| Brief |
Copy out each line of the material in which the word "thông" appears.

| Materials provided |
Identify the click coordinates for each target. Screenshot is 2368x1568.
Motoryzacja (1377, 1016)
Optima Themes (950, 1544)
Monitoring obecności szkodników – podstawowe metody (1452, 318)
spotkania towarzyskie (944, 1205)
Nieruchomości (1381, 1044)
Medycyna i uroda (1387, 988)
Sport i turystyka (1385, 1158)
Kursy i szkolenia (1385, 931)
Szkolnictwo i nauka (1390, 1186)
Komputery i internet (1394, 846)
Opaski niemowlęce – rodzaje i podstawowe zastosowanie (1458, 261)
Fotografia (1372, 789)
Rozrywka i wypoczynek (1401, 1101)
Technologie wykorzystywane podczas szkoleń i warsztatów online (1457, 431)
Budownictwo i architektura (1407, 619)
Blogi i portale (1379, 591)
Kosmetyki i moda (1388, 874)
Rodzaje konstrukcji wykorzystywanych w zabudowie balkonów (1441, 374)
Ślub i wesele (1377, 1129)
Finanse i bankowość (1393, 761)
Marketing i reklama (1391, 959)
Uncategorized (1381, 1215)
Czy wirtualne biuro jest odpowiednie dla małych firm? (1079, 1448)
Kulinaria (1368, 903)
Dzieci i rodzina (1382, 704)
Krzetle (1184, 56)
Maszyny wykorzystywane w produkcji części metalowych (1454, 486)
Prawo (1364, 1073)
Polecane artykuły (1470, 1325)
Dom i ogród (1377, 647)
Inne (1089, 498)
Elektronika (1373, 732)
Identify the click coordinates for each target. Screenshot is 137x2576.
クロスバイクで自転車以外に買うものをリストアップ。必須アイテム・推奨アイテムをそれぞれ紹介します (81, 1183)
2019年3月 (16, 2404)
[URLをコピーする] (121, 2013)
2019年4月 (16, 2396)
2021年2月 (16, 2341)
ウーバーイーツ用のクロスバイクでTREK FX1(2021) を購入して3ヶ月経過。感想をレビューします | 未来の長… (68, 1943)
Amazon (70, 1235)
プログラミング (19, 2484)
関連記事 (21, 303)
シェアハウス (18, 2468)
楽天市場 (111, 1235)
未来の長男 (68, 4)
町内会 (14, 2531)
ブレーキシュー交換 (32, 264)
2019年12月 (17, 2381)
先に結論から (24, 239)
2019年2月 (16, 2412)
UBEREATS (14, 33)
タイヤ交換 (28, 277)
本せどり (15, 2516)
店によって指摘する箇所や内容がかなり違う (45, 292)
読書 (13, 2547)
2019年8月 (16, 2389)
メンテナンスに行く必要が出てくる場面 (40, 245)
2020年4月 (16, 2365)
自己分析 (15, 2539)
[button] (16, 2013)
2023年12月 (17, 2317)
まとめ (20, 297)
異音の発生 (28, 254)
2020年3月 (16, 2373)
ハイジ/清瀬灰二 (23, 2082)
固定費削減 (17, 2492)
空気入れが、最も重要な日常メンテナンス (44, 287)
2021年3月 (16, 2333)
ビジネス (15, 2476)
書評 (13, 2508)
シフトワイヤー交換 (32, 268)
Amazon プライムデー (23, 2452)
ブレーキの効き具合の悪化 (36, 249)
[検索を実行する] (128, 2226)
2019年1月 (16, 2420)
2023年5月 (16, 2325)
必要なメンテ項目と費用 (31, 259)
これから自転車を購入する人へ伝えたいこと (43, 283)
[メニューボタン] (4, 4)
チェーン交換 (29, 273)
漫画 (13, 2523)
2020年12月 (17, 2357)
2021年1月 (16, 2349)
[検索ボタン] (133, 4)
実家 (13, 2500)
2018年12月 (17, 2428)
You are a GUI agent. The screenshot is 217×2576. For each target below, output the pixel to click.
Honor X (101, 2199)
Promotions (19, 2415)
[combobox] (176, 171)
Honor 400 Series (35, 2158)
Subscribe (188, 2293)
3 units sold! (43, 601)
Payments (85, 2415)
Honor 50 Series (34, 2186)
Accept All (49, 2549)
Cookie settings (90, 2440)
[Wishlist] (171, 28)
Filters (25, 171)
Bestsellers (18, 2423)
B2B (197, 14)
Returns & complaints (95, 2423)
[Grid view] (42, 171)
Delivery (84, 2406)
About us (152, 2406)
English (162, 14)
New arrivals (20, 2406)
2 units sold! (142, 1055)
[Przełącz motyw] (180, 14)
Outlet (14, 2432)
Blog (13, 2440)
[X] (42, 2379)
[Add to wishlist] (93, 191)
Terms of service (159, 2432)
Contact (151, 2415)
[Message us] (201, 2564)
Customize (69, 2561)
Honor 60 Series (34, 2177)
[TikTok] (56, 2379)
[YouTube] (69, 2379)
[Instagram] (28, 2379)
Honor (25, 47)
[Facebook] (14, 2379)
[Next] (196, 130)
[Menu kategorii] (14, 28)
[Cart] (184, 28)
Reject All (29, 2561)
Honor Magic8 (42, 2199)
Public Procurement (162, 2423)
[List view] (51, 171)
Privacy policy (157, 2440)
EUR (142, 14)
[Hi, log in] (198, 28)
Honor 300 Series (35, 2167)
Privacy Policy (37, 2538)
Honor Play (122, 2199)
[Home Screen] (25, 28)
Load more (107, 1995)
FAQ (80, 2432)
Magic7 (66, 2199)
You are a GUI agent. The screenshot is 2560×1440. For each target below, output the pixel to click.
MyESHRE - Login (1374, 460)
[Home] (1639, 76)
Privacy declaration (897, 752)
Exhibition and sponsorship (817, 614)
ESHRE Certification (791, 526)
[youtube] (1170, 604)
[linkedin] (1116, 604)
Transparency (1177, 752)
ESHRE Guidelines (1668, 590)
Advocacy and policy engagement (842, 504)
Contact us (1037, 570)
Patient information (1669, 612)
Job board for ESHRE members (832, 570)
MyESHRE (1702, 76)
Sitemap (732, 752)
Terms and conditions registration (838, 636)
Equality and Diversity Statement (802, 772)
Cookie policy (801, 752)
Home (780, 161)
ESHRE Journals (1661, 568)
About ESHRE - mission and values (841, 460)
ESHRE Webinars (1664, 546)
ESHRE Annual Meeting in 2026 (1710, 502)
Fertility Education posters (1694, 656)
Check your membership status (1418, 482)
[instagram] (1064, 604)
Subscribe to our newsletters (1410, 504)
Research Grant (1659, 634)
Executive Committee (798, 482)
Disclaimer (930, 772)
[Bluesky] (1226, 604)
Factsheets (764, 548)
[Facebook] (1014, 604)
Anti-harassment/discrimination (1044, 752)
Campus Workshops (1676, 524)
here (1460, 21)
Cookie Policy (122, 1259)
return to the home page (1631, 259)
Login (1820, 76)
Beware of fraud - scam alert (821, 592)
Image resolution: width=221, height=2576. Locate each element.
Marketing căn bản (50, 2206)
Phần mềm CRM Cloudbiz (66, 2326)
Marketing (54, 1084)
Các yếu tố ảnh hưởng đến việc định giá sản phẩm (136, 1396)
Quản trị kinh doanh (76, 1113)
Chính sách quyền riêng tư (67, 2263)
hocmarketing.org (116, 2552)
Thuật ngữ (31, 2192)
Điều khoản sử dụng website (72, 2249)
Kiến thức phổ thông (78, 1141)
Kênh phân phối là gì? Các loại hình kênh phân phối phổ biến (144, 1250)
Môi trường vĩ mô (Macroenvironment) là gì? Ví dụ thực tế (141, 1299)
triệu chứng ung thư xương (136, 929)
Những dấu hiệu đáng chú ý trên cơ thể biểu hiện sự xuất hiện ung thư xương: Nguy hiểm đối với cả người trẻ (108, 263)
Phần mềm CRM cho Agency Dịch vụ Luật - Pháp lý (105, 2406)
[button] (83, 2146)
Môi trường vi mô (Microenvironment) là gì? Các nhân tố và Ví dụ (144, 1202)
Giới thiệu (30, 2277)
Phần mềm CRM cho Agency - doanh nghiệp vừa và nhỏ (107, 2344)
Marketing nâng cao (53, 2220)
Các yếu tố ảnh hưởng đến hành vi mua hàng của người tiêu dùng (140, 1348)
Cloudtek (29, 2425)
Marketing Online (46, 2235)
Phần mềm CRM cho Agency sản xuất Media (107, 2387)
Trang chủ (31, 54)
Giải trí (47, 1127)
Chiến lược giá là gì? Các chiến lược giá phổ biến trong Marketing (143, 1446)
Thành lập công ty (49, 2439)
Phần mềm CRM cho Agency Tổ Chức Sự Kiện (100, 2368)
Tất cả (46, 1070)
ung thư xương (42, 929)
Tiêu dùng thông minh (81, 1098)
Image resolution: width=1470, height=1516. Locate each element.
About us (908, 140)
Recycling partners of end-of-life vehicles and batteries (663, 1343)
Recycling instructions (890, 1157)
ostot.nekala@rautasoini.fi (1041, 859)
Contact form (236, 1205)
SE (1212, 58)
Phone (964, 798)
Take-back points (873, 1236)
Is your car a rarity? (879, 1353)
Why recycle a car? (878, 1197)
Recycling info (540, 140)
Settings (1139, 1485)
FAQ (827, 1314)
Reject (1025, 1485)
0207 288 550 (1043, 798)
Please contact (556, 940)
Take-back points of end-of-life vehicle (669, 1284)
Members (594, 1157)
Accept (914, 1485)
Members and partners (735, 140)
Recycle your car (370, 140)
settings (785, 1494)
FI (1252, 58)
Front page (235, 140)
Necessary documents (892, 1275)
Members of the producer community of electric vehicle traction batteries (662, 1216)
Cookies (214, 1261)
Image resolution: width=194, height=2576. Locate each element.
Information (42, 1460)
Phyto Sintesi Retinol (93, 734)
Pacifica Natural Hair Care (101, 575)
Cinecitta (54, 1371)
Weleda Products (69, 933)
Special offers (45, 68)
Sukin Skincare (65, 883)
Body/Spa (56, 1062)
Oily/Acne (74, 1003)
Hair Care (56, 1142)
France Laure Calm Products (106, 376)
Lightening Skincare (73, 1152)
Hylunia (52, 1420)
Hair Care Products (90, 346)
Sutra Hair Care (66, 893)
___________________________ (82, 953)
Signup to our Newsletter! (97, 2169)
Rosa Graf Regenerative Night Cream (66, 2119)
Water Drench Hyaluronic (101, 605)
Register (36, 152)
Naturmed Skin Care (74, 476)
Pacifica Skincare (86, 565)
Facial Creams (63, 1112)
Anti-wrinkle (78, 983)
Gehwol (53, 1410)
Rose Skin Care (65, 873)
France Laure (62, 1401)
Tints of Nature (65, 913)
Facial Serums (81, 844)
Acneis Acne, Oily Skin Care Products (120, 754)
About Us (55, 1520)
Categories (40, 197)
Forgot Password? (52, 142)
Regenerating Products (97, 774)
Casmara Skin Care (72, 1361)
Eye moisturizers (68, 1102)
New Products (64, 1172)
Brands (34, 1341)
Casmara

| The completed task |
Kiến thức phổ thông (78, 1141)
Tiêu dùng thông minh (81, 1098)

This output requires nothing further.